|Designer||Corné van Moorsel|
|Suggested Age||10 and up|
From the publisher:
"Aloha, Holiday Island. Island tourism grew explosively around 1960 and travel agents searched desperately for new paradise beaches. Your travel office asks you to explore new holiday destinations. Your task is to find the best beaches and the most attractive locations."
Aloha is a nice mix of tile play and push-your-luck. Players are travel reps trying to secure the best beaches by placing sun loungers on beaches as they explore the island. The tiles show a good mix of land and water, with 1-3 golden beaches on most tiles. On your turn, you jump your rep to a new place, then draw a tile. This must be placed adjacent so you can walk straight onto it, otherwise your turn is over. If you walk on, and it has a beach, you have the option of dropping a lounger in your color onto it on its side.
Then you can decide to push your luck and draw another tile. Each time you walk on, you may drop another lounger, but these go onto their sides. When you decide you've done enough or cannot move on anyway, you stop drawing and turn your loungers upright. But if you draw a tile you can't place so that you walk on, you lose all the loungers on their sides back to your pot. The tile still gets placed, and the game has a clever rule. Whenever a tile is placed, it must go where it touches the most tiles. So if the tile is going next to where you stand, sometimes you have no choice, the game forces its placement. But usually you have a few choices and these are crucial to pushing your luck.

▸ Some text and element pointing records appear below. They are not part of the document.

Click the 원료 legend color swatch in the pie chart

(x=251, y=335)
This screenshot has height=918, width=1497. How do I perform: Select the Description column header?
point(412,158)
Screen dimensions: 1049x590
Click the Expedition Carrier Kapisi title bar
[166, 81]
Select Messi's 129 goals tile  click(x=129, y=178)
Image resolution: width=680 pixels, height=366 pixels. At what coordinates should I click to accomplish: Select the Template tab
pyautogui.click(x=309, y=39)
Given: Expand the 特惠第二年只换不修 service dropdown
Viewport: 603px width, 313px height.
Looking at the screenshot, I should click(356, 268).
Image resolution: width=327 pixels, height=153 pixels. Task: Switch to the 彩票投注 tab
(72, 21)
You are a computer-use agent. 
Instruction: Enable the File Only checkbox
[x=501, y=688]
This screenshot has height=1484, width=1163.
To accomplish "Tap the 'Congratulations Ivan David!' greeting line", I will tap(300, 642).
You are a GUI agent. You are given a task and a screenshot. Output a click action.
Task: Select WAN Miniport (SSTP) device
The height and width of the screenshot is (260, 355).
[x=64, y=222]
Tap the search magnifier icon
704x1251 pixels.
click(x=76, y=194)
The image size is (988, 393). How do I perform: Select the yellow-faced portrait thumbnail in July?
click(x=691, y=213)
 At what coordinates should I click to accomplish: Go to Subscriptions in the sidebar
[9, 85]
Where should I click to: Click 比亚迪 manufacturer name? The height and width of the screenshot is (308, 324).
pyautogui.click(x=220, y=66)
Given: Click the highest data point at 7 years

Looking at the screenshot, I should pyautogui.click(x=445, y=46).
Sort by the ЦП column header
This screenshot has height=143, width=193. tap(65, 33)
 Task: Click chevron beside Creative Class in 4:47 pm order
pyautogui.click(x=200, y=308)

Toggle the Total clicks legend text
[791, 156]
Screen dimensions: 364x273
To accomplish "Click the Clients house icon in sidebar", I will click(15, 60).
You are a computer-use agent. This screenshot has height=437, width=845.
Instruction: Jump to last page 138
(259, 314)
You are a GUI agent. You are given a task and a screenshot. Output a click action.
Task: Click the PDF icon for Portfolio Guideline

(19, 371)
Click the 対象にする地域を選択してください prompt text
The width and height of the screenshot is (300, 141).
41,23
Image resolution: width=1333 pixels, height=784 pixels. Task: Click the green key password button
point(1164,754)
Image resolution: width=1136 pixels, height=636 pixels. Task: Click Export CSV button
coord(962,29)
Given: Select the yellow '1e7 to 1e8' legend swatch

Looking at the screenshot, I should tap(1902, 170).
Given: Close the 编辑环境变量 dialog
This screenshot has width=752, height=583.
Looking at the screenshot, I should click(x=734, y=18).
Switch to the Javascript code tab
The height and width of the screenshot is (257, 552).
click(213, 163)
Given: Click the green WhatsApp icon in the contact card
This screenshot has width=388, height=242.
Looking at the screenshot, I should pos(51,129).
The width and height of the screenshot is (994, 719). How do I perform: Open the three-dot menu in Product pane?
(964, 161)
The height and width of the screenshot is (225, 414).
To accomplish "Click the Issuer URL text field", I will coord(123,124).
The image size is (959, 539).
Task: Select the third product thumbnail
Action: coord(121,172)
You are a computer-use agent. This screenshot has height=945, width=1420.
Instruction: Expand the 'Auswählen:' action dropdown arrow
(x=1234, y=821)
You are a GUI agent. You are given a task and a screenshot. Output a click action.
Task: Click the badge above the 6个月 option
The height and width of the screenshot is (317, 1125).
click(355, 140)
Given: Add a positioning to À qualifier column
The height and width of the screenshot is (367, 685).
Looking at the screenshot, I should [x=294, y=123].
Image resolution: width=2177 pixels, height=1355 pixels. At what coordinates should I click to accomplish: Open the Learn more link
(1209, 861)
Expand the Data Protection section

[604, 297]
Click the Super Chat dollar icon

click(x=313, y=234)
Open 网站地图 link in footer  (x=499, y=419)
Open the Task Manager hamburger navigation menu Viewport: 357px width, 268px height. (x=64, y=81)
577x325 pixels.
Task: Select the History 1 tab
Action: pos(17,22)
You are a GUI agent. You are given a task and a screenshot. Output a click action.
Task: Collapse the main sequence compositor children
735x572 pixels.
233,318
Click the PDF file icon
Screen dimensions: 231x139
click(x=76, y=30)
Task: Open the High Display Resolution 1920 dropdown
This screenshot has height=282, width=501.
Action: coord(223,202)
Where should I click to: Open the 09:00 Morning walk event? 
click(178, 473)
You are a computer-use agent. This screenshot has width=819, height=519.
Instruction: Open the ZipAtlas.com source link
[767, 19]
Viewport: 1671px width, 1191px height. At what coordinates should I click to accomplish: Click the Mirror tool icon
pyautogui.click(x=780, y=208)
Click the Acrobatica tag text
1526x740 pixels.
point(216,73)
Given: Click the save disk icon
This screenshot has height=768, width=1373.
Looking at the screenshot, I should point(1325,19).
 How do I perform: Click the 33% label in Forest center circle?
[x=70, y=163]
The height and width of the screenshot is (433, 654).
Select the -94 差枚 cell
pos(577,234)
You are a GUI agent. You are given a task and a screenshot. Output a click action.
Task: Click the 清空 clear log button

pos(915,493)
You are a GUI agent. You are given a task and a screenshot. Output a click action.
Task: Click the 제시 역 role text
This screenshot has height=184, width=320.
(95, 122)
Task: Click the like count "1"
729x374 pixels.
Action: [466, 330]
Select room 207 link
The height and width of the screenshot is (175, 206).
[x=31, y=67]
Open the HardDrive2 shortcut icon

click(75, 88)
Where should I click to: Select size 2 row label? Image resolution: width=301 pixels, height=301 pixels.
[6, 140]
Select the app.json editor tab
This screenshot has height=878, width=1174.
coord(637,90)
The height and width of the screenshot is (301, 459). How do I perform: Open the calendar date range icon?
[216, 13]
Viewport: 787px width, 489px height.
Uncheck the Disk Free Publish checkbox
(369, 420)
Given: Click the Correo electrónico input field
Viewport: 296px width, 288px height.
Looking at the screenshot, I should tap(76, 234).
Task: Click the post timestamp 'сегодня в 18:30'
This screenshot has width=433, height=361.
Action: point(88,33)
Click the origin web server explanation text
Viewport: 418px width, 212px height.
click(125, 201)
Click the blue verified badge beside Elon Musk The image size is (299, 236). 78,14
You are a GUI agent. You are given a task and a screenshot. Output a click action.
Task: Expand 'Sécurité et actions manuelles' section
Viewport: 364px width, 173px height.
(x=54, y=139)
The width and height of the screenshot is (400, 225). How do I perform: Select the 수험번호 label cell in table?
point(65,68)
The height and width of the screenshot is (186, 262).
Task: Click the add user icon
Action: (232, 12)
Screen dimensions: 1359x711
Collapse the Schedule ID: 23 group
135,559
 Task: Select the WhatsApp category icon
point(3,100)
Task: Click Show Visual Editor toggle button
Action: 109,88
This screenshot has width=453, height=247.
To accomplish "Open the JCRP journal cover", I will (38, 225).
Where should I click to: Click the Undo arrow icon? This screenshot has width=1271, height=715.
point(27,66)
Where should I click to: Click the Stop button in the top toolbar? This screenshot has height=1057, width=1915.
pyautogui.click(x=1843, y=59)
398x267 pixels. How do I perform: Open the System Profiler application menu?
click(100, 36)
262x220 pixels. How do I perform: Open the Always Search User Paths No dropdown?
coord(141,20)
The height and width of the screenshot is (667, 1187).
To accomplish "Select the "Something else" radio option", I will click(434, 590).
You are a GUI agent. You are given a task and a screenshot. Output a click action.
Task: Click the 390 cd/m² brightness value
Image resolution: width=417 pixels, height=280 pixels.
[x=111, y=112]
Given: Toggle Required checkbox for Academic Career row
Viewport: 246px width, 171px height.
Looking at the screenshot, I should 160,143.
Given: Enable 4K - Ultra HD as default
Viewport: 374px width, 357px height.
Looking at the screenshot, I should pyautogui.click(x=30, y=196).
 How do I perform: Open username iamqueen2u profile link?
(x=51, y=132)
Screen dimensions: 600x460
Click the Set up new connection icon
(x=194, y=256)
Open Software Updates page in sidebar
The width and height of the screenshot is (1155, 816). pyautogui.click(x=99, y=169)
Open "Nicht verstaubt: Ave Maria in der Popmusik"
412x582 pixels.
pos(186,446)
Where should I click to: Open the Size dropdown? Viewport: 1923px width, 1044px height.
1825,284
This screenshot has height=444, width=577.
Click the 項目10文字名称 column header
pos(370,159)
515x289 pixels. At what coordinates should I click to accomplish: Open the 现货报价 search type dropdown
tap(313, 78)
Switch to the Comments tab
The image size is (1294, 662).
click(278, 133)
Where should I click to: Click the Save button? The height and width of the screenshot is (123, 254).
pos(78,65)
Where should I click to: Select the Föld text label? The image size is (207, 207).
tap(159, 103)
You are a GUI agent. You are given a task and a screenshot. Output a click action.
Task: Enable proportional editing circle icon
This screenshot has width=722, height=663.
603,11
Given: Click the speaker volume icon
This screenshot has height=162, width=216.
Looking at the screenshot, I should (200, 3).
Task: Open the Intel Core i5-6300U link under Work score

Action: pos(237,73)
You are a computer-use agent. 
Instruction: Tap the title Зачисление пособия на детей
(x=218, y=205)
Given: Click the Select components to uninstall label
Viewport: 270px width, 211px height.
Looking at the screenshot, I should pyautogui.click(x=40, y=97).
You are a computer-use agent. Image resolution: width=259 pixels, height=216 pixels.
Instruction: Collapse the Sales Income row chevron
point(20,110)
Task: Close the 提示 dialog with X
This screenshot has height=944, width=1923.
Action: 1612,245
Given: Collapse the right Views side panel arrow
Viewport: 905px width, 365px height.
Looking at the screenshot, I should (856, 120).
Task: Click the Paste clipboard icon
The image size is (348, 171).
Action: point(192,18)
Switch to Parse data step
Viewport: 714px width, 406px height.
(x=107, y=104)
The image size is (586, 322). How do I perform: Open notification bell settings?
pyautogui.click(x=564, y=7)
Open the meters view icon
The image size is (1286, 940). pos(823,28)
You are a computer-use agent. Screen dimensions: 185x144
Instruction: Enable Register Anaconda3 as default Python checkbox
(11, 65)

Finally, when all the tiles are down, the island is scored. The longest beach gets a 10pt marker, the next a 9pt marker and so on (with rules for tie-breaks). Then, the player with the most loungers on that beach collects to points markers (more tie-breaks). Also, any loungers still in your pot are also worth 1 pt each.
At first, you think you must fight over owning beaches, and try to wrest back control of a beach. But in fact you will only win by occupying several beaches, and often you only need 3 or 4 markers to secure control. Being able to start a beach, get control, then extend it to get most points will win. Players can be unlucky and draw un-walkable tiles a few times, but this means you are not picking the correct places when jumping.
As the game ends, your options reduce, but you should have done your work already. The result is a nice looking island, with lush jungle and bluewater inlets, dotted with lots of loungers.
You have nothing to do till your turn, but if you make the right choices, you should have a winning chance. Knowing when to go one more tile matters, and knowing when to stop. Players with lots of loungers left in front of them can still win, but may have wasted their opportunities.